Efficient Training for Cross-lingual Speech Language Models

Yan Zhou, Qingkai Fang, Yun Hong, Yang Feng*

Source code and resources for our Findings of ACL 2026 paper: Efficient Training for Cross-lingual Speech Language Models.

💡 Overview

This repository contains training and inference code for cross-lingual speech language models (CSLM), together with a Chinese S2S conversation benchmark (BELLE-eval-S2S) used in our experiments.

The current release includes:

Pre-training and supervised fine-tuning (SFT) scripts
Inference scripts for general and cross-lingual decoding
A public Chinese test set for S2S conversation evaluation

🔥 Training

1) Pre-training

Edit paths in cslm/train/pretrain.sh:

DATA_ROOT / DATA_PATH
MODEL_DIR
CACHE_DIR
OUT_DIR
distributed environment variables (MASTER_ADDR, MASTER_PORT, etc.) if using multi-node

Then run:

cd cslm/train
./pretrain.sh

2) Supervised Fine-tuning (SFT)

Edit paths in cslm/train/sft.sh:

DATA_ROOT / DATA_PATH
MODEL_DIR (pretrained checkpoint)
CACHE_DIR
OUT_DIR

Then run:

cd cslm/train
./sft.sh

The SFT training code expects JSON/JSONL with fields:

prompt: user input (string or multi-turn list)
response: target response (string or multi-turn list)

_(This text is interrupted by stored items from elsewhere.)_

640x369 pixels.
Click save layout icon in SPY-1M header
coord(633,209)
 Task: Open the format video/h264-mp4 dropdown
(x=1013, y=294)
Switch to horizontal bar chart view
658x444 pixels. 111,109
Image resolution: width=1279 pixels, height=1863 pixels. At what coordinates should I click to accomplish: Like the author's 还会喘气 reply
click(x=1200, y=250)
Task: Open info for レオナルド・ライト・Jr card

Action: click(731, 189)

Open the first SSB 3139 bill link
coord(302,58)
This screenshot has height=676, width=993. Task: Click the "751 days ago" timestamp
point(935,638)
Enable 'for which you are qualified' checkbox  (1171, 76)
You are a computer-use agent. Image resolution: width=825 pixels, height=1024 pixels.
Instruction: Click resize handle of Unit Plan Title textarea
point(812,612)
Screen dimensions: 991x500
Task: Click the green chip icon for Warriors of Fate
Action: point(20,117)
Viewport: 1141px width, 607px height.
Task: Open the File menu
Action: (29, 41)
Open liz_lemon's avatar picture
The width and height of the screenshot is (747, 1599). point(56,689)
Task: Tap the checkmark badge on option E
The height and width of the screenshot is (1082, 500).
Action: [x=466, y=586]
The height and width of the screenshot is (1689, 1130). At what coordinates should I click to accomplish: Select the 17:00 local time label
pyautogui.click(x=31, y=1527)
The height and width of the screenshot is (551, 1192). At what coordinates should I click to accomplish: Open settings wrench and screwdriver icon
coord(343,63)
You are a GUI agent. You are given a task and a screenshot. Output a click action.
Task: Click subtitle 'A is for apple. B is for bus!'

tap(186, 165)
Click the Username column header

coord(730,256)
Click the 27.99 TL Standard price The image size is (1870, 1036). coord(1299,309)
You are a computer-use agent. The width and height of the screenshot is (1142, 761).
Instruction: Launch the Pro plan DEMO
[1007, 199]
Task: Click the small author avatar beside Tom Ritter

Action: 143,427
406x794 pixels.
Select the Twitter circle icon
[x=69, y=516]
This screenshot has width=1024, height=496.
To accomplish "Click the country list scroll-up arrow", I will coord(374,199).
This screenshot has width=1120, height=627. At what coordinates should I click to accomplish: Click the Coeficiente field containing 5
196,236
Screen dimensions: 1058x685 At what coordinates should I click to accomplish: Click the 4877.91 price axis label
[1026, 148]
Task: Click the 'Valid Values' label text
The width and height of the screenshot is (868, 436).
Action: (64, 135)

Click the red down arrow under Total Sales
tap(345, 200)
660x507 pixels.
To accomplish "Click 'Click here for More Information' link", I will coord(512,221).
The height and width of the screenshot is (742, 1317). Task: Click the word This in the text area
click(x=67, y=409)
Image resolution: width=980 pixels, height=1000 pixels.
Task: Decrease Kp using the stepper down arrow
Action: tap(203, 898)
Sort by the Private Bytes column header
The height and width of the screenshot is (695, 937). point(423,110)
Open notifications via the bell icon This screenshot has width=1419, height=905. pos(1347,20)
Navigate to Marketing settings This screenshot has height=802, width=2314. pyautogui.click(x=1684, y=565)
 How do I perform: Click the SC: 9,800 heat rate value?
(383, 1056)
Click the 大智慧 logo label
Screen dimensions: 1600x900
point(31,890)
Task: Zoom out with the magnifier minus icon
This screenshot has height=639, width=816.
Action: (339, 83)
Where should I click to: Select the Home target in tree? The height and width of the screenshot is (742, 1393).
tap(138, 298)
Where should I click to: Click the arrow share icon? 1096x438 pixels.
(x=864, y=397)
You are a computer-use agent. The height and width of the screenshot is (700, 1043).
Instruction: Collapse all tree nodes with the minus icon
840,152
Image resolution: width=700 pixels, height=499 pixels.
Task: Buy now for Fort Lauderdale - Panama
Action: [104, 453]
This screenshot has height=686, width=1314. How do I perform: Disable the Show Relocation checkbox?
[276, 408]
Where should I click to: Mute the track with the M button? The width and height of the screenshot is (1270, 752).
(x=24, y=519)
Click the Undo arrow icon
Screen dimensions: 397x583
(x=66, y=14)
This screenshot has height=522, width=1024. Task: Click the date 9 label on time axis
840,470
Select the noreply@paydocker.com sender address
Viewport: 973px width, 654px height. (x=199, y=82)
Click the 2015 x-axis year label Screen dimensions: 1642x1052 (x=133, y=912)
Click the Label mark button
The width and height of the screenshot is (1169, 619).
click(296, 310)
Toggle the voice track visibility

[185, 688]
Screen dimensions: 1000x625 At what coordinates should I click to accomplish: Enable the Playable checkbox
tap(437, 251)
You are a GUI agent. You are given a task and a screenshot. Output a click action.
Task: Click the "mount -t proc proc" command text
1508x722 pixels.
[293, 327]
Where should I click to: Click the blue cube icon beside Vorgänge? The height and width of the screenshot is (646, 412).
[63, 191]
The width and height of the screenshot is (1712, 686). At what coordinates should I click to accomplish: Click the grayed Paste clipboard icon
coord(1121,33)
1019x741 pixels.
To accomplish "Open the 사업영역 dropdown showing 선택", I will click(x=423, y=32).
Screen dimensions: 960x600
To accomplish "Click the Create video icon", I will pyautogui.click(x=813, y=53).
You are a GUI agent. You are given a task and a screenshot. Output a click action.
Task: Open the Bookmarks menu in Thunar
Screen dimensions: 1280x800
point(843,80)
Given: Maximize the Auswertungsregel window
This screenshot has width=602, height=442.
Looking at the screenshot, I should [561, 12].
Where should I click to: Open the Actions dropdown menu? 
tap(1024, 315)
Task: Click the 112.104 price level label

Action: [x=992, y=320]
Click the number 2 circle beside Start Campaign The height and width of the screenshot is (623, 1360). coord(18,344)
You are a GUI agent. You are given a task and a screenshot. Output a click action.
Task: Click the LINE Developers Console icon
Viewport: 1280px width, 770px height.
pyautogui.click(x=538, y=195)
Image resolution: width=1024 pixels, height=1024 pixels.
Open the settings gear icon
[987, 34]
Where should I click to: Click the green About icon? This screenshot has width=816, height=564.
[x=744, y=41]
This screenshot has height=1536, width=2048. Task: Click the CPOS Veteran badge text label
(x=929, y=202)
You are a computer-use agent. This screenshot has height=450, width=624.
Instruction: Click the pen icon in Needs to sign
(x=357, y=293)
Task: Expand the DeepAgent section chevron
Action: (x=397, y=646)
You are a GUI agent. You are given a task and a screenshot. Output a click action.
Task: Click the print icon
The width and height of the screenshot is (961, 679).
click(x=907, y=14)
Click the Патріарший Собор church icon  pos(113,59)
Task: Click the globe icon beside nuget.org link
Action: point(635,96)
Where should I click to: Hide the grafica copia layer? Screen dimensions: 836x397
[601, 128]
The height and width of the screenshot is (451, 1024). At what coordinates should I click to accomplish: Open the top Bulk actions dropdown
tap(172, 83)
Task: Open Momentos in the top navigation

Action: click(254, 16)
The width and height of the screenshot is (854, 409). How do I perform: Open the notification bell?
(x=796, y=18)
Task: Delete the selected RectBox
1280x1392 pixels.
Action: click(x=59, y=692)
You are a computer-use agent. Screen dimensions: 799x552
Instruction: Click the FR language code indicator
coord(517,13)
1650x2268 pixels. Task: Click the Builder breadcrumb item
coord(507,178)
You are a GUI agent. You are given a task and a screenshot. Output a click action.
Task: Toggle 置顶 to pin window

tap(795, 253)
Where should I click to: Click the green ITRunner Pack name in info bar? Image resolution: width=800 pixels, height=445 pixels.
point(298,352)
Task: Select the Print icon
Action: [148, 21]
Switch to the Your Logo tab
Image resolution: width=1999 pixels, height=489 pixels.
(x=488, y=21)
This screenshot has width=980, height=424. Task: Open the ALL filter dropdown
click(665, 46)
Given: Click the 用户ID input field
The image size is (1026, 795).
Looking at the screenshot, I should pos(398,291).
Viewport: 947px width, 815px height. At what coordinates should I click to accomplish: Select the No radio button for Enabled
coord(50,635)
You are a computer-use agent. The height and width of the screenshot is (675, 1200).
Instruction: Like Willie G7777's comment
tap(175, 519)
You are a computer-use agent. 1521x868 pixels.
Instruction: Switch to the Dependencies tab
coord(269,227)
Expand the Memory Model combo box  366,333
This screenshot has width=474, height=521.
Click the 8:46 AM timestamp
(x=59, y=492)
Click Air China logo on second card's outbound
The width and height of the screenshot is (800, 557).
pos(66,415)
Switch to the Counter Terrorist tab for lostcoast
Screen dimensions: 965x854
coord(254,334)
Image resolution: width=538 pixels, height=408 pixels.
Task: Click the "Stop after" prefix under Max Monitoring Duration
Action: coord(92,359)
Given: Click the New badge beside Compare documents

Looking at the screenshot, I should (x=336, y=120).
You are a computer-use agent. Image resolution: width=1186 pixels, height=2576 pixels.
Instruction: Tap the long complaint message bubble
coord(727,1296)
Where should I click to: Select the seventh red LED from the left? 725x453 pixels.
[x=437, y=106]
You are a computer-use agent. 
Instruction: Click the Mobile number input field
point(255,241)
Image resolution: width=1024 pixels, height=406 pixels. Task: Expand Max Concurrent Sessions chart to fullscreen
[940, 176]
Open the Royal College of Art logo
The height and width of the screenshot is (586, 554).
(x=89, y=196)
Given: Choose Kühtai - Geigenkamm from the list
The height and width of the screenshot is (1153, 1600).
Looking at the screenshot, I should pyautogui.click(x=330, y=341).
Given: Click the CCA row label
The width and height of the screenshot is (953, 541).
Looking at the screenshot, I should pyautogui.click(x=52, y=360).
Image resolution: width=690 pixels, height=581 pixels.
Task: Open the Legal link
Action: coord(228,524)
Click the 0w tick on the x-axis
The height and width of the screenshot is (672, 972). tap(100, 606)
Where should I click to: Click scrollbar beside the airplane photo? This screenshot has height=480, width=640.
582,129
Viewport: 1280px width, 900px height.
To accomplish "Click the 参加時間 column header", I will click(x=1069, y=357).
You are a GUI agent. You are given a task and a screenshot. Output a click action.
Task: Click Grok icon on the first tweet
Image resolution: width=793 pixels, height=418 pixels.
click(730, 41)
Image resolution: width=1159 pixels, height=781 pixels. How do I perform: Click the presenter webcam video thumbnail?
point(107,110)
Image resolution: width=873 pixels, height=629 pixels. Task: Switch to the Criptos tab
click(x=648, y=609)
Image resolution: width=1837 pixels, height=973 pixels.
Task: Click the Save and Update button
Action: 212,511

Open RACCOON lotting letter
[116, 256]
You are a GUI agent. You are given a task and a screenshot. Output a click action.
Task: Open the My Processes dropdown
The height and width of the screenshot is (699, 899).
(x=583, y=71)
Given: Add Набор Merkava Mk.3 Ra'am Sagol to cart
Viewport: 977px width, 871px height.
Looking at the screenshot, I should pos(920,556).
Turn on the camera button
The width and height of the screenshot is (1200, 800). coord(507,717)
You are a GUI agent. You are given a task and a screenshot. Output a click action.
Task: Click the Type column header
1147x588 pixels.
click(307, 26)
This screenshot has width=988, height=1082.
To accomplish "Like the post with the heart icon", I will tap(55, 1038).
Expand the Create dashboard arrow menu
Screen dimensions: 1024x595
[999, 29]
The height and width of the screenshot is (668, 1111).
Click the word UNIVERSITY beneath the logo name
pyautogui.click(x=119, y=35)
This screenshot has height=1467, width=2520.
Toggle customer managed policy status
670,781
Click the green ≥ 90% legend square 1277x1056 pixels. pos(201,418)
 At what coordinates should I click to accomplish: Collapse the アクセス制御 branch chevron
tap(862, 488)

Minimal single-turn example:

{"prompt": "你好，请介绍一下你自己。", "response": "你好，我是一个跨语言语音语言模型助手。"}

Minimal multi-turn example:

{
  "prompt": ["你好", "请用一句话解释机器学习"],
  "response": ["你好！", "机器学习是让模型从数据中学习规律并用于预测或决策的方法。"]
}

💭 Inference

Inference scripts take speech unit sequences as input (one unit sequence per line in a text file).

1) General Decoding

cd cslm/infer
python decode_general.py \
  --lang zh \
  --unit /path/to/unit_sequences.txt \
  --model-name-or-path /path/to/checkpoint \
  --output-dir /path/to/output

2) Cross-lingual Decoding

cd cslm/infer
python decode_general_cross.py \
  --lang en \
  --unit /path/to/unit_sequences.txt \
  --model-name-or-path /path/to/checkpoint \
  --output-dir /path/to/output

Outputs are appended to:

/path/to/output/responses.json

🗂️ Dataset

BELLE-eval-S2S

BELLE-eval-S2S is our open Chinese speech-to-speech conversation test set used for evaluation.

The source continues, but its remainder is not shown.